I can’t read this story and not be transported back three years ago to August 8, 2014. It had been three weeks since Kaitlin and I had moved to Erbil, Iraq, to serve with Mennonite Central Committee. We were living with the couple whose place we were going to take—Jim and Deb. Jim and Deb were trying to show us the ropes of work and everyday life, all at a time when ISIS had taken over large swathes of the country and everyone and everything was in crisis mode. On August 7, 2014, ISIS had pushed out of Mosul and taken over dozens of towns and villages on the Nineveh Plains, displacing hundreds of thousands of people—mostly minority groups like Christians and Yazidis. That day, August 7, tens of thousands of displaced Christians poured into our town seeking shelter in relatives’ houses, church yards, and simply in any scrap of shade they could find, to shield themselves from the intense, 115-degree, August heat. The next day, with ISIS threatening Erbil itself, Obama ordered the beginning of American airstrikes against ISIS.
That evening we went to an English Mass at Mar Elia church—Saint Elijah church. The Old Testament text for the day was this one: Elijah on the mountain. As I sat in the pew, my mind clouded with fear and confusion, I heard these words in a new way. I’d always heard, “God was not in the fire, wind, or earthquake, but God was in the sound of sheer silence, the still, small voice.” God comes to us and comforts us in the silence. On August 8 I sat in the pew feeling afraid, feeling obligated to do something, but unsure of what or how, and feeling guilty, guilty about feeling grateful for US airstrikes. As the text was read I realized, God is not in the silence either. The text denies that God was in the earthquake and fire and wind, but it doesn’t affirm that God was in the silence. All we have here is a random series of events, none of which contain God. In that moment, sitting there in my confusion, the story seemed to me to be far more about God’s absence than God’s presence. And it’s not just that God’s absent—the whole story seems like a series of events that just don’t fit together. The plot seems mismatched and jumbled. God’s questions and answers don’t align with Elijah’s. It isn’t clear what God even wants with Elijah in the encounter. Is it a judgement on Elijah? Is it a merciful revelation of who God is? On the surface, none of it makes sense.

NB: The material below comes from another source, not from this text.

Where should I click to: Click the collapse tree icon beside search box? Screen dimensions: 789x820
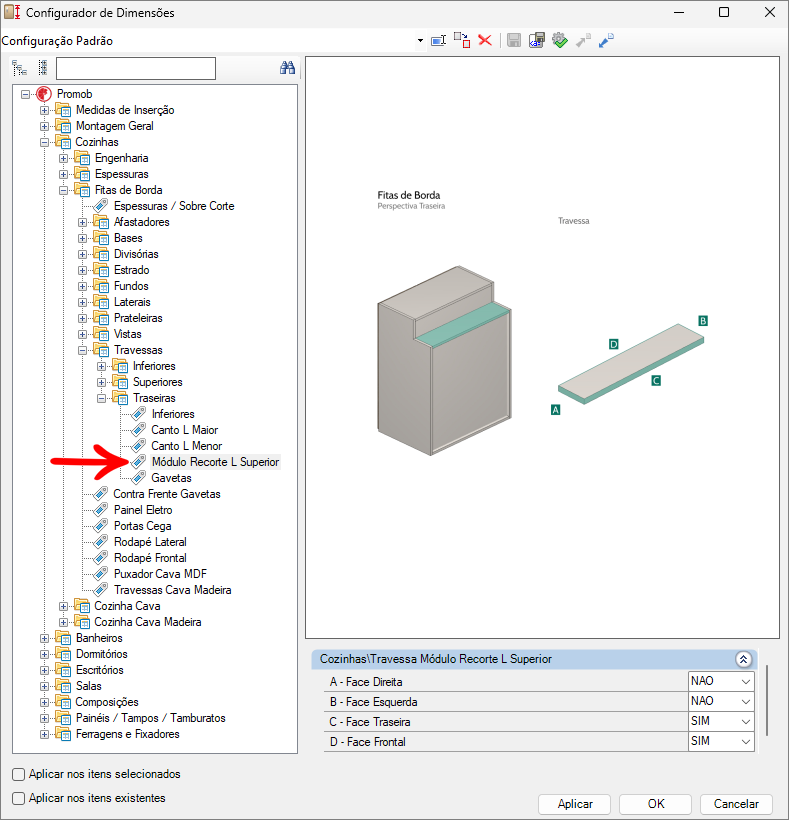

As we were walking home from that Mass, we met a woman who had been displaced from Qaraqosh, the biggest town on the Nineveh Plains. Seeing that we were Westerners, she came up to us and asked for help getting out of the country. Jim told her we were trying to support the Iraqi church in its efforts to care for the displaced, and he expressed some hope that she would be able to go home soon. As she turned away, clearly unhappy with this response, she said, “our neighbors don’t want us.” In other words, Muslim neighbors from surrounding villages had welcomed the departure of their Christian neighbors. Her words of judgment hung in the air. “Our neighbors don’t want us.” Those words, together with God’s incomprehensible silence in this story have haunted me in the three years since then.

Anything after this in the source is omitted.